2011年8月4日木曜日
Day 36 - 受け継がれる記憶 ~ アウシュヴィッツ=ビルケナウ強制収容所 (ポーランド)
夜を通して走った列車は朝7時過ぎにポーランド南部のクラクフに到着。
ここでの一番の目的は、ここからさらに1時間半ほどのところにあるオシフィエンチムという町にある、ナチスの強制収容所跡。
オシフィエンチムをドイツ語読みすると"アウシュヴィッツ"。言わずと知れた絶滅収容所。
クラクフからの行き方はバスか鉄道だが、バスの方が施設の前まで行ってくれるということで、バスターミナルでチケットを購入。7:50オシフィエンチム行き。発車時刻が迫っているので、乗り場に急ぐ。
そこにいたのは、「バス」とは名ばかりで10人乗りくらいのワゴン車。しかも既にお客さんがぎゅうぎゅう乗っている。「もういっぱい?」と運転手のおっちゃんに聞いてみると、「席はないけどそこに座っとけ」との指示。どういうことかというと、普通の車でいうと助手席があるところにシートがないわけですね。ゴムマットが敷かれてるだけで、そこの地べたに座れと。運転手氏の足の臭いまで匂ってきそうなポジショニングに押し込まれつつ、1時間半ゆられる。

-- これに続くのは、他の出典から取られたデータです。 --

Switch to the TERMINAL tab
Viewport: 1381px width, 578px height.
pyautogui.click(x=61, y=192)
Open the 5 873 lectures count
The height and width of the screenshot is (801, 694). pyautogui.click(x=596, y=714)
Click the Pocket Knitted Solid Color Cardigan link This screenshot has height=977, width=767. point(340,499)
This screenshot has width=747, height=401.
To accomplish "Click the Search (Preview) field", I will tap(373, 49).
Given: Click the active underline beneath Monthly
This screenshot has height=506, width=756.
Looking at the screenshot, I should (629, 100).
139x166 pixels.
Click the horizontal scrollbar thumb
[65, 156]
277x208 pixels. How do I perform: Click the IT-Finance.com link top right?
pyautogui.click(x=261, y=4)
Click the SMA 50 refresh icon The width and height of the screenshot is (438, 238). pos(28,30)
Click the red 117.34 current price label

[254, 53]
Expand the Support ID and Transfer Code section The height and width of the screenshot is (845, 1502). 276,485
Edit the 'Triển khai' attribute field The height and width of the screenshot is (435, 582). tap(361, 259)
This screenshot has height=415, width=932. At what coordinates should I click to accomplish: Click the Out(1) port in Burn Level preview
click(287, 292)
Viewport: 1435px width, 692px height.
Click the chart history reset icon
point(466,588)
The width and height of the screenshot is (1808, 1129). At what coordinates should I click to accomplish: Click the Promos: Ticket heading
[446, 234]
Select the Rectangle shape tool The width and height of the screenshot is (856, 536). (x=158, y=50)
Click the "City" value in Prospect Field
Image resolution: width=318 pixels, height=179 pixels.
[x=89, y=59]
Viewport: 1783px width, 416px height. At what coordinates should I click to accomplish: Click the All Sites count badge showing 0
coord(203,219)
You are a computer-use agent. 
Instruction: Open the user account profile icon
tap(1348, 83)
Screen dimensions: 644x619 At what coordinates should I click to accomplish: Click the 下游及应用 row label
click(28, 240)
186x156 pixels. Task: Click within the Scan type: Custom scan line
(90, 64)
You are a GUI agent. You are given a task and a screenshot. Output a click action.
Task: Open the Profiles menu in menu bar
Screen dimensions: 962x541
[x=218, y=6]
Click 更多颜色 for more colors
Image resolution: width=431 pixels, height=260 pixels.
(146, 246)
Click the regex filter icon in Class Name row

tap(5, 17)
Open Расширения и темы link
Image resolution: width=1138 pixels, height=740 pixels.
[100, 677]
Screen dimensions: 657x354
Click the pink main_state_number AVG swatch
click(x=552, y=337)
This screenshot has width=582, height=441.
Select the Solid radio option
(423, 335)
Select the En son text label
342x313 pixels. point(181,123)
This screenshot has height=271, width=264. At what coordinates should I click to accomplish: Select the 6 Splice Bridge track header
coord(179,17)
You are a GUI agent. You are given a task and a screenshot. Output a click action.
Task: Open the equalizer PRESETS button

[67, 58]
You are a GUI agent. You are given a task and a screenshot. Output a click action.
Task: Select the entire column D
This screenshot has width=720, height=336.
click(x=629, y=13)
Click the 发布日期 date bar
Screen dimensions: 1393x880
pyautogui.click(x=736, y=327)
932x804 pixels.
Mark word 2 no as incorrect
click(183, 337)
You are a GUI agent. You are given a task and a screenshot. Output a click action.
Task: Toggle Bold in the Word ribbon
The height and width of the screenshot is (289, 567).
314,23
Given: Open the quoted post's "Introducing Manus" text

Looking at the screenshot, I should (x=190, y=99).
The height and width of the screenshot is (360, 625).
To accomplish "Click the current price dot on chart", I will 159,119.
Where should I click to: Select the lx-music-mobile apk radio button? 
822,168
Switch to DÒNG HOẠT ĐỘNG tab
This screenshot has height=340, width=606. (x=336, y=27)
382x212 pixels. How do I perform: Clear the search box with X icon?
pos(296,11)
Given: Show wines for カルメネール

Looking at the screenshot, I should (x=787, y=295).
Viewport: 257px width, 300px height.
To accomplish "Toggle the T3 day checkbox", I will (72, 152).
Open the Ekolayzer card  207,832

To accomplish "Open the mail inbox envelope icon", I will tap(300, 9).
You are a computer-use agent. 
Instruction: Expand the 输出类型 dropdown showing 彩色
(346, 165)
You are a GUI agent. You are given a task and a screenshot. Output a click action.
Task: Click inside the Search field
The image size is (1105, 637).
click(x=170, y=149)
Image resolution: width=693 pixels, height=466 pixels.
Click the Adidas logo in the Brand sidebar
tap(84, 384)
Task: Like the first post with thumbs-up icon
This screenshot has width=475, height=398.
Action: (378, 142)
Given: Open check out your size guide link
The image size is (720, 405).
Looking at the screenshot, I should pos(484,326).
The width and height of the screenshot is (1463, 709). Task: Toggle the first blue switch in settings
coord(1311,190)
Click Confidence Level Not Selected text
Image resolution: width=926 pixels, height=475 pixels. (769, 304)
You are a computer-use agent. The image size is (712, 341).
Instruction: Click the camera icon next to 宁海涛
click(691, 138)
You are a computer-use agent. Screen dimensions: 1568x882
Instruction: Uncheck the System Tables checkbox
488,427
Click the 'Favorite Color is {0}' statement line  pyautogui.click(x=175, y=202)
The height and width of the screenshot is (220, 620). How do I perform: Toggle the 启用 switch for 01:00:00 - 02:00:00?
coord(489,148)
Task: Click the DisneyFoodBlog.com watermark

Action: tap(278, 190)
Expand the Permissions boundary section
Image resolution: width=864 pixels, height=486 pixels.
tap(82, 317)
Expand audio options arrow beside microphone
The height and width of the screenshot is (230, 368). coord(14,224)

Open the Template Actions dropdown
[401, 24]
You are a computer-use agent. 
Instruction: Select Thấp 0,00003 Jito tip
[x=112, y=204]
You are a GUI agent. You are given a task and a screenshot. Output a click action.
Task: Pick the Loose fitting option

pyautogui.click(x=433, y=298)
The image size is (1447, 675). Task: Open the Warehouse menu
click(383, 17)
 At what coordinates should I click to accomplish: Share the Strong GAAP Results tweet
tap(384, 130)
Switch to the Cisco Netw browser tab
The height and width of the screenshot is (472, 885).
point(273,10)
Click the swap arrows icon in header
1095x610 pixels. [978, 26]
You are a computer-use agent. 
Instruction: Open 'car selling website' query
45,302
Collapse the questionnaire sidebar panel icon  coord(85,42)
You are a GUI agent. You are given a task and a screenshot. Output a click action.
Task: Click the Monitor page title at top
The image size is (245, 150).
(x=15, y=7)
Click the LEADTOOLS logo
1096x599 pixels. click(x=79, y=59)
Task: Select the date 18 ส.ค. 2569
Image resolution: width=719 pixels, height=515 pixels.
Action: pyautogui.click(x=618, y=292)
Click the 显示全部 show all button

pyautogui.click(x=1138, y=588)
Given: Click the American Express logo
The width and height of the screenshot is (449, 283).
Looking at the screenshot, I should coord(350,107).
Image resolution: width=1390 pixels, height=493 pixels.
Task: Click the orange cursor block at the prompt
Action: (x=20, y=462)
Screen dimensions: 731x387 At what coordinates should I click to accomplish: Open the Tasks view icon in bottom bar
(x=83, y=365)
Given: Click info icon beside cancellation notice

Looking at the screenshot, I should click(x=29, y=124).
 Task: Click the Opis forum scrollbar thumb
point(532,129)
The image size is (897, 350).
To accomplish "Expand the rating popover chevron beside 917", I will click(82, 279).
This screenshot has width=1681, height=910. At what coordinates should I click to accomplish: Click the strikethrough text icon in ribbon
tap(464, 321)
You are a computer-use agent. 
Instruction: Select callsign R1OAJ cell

バスの到着地はアウシュヴィッツ第一収容所前の駐車場。ここから正門まではすぐ。
収容居住区への入り口にある、「働けば自由になる」のゲート。
収容所内には見学の客が沢山いたけど、中でも目を引いたのはこの団体。
軍の教育の一環として、団体でこうした民族の受難の遺産を巡って、愛国の思いを新たにするわけですな。かくいう彼らも、パレスチナとかでは現地民間人も含めて相当えげつない軍事行動をしているわけだけど、やはり自分たちが被害を受けた記憶というのは、忘れられることはなく増幅されやすい。
収容居住棟の中には、ユダヤ人被害者の遺品や劣悪な就寝スペース等、非人道的な行いの名残を遺す展示がいろいろ。
第一収容所を後にし、もう一つの収容所、ビルケナウ(アウシュヴィッツ第二収容所)へ。オシフィエンチムの町中を歩いて2kmくらい、平原の中に突如それは現れる。
ビルケナウの正面入り口はこんな感じ。シンドラーのリストをはじめ映画等で有名な鉄道の引き込み線が門を貫く。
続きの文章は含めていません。